As state legislators called for investigations and urged the Corbett administration to rescind new procedures that require top political appointees to approve all Marcellus Shale drilling enforcement actions, the Department of Environmental Protection issued a "clarification" that the change will be temporary.
Katy Gresh, a DEP spokeswoman, said the department's regional directors received a directive from Secretary Michael Krancer Thursday telling them the new procedures, put in place on March 23 will last for only three months.
"The procedural change was intended to be a temporary change, a pilot project," she said. "It became clear to us that further clarification of the reasons behind the procedure was necessary and what it will achieve."
The new procedural rules, which require preapproval by Mr. Krancer and other top DEP officials of even routine notices of violation and other actions, set off a storm of complaints that politics would be influencing enforcement of an industry that had contributed almost $1 million to Gov. Tom Corbett's election campaign.
Sen. Jim Ferlo, D-Highland Park, called on the inspector general and the Senate Environmental Resources and Energy Committee to investigate whether the new procedures centralizing decision-making with political appointees heading the DEP will "have a chilling effect on enforcement."
"This is creating a climate of concern for DEP staff and the public, and I am strongly urging quick, bipartisan oversight of this action," Mr. Ferlo said. "I also will ask the inspector general to review the memos and the statutory regulations that are in place to govern inspections and violations."
Eric Shirk, a spokesman for the governor's office, responded to requests for comment with a copy of a statement from Mr. Corbett's campaign policy paper pledging to ensure consistency in the regulatory process. Mr. Shirk did not respond to questions about whether Mr. Corbett approved the policy change before its implementation, supports it now, or why changes were being made before the Marcellus Shale Advisory Commission finished a review of the industry.
The 30-member panel has 120 days to assess how the state is managing natural gas drilling, as well as find some policy agreement between those skeptical of the booming business and those benefiting from it.
The changes were not publicly announced but were detailed in internal emails to the DEP regional directors on March 23 by John Hines, DEP executive deputy secretary. The emails were leaked to various news outlets Thursday.
Adam Pankake, executive director of the Senate Environmental Resources and Energy Committee, said the panel chairman, Mary Jo White, R-Franklin, will be seeking more information from DEP on the "vague" emails detailing the change, but added that they see no need yet for any hearings.
"We need to talk to DEP and get the basic reasoning behind it," said Mr. Pankake. "From her understanding, they're trying to have consistency across the state, and that consistency is important."
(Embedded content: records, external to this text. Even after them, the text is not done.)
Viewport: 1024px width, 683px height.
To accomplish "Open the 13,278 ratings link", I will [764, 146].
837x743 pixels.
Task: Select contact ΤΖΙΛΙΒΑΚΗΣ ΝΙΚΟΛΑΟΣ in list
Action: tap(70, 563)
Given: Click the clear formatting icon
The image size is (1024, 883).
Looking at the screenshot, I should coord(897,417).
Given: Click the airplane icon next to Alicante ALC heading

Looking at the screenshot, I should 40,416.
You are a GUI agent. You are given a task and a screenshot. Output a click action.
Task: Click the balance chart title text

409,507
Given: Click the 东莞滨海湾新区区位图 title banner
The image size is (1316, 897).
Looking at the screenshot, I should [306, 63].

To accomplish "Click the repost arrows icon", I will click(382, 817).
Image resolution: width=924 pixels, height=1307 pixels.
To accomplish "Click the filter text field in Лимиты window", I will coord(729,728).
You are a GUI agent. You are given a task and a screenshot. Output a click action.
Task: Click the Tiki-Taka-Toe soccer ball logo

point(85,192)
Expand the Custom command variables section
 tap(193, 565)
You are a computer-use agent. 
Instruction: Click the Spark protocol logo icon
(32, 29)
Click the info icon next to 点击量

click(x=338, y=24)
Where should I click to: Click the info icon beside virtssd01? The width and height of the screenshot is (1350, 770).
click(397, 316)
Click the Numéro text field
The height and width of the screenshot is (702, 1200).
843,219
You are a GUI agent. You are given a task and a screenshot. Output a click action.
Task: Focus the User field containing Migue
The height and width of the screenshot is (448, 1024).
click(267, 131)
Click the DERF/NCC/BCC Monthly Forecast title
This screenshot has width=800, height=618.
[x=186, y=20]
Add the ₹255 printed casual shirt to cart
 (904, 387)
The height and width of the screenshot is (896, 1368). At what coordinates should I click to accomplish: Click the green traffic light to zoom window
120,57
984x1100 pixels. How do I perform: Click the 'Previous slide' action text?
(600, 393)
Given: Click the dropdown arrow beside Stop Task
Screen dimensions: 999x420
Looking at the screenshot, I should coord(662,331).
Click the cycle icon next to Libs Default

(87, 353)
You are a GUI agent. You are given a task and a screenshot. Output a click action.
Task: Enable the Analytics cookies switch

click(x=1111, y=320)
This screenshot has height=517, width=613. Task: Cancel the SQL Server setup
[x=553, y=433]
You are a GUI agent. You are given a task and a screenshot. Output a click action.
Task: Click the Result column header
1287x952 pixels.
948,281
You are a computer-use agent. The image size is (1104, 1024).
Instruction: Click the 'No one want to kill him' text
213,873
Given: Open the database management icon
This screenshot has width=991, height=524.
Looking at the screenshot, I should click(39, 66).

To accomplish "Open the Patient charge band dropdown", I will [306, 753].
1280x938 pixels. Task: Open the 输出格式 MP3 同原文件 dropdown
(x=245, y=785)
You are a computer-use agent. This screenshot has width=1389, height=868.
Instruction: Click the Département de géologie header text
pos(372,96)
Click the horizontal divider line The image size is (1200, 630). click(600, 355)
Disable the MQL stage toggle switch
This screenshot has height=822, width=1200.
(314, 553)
Rep. Dan Frankel, D-Squirrel Hill, echoed Mr. Ferlo's call for more information on why the change was put in place. He said he'll be asking the Democratic chairman of the House Environmental Resources and Energy Committee to push for hearings.
"It just seems like it's a significant departure from policy," Mr. Frankel said. "It needs to be explained. It clearly seems to undermine the ability of inspectors to do their job."
He also questioned why there was not a review of instances where inspectors decided not to issue a citation. The new policy will "encourage folks to be more lenient and overlook minor violations," Mr. Frankel said.
Others, such as Rep. Bill DeWeese, D-Greene, said they were frustrated with a lack of a public decision-making process before the change.
"The word we heard ad nauseam [during Mr. Corbett's campaign] was transparency, and this decision to abdicate the decisions of men and women in the field was made in the secret, with no debate and no discussion," Mr. DeWeese said.
At least one Republican -- Sen. Lisa Baker of Luzerne County -- joined a mostly Democratic chorus of state lawmakers urging reconsideration, or at least more clarity, on the regulatory change.
Ms. Baker said in a statement that the change is "impractical and unacceptable," and that she had shared her view with the DEP.
The northeastern senator has repeatedly raised concerns about environmental safety in drilling practices and asked DEP officials about consistency in inspections and enforcements during a recent hearing. She said those officials either "misunderstood the question or mishandled the response."
"If their intent is different from the public impression of the policy, they need to move very quickly to clarify the purpose and explain how it would serve the public interest," Ms. Baker said.
"As more inspectors are deployed to monitor more drilling sites, I want to ensure there is comparable thoroughness to the inspections and consistent application of penalties for violations. Nothing in that suggests the need for any sort of upper-level clearance process."
Ms. Gresh said the procedural change was made now because of a need to ensure consistency in enforcement from region to region and "that is our responsibility." She said the DEP has no records or log of enforcement actions showing inconsistency, but Mr. Krancer has heard reports from legislators and others.
"The oil and gas inspectors have more than doubled in the last 18 months," she said. "And we need to make sure the new staff members are brought into the fold and that there's consistency and that we're providing proper direction from the central office."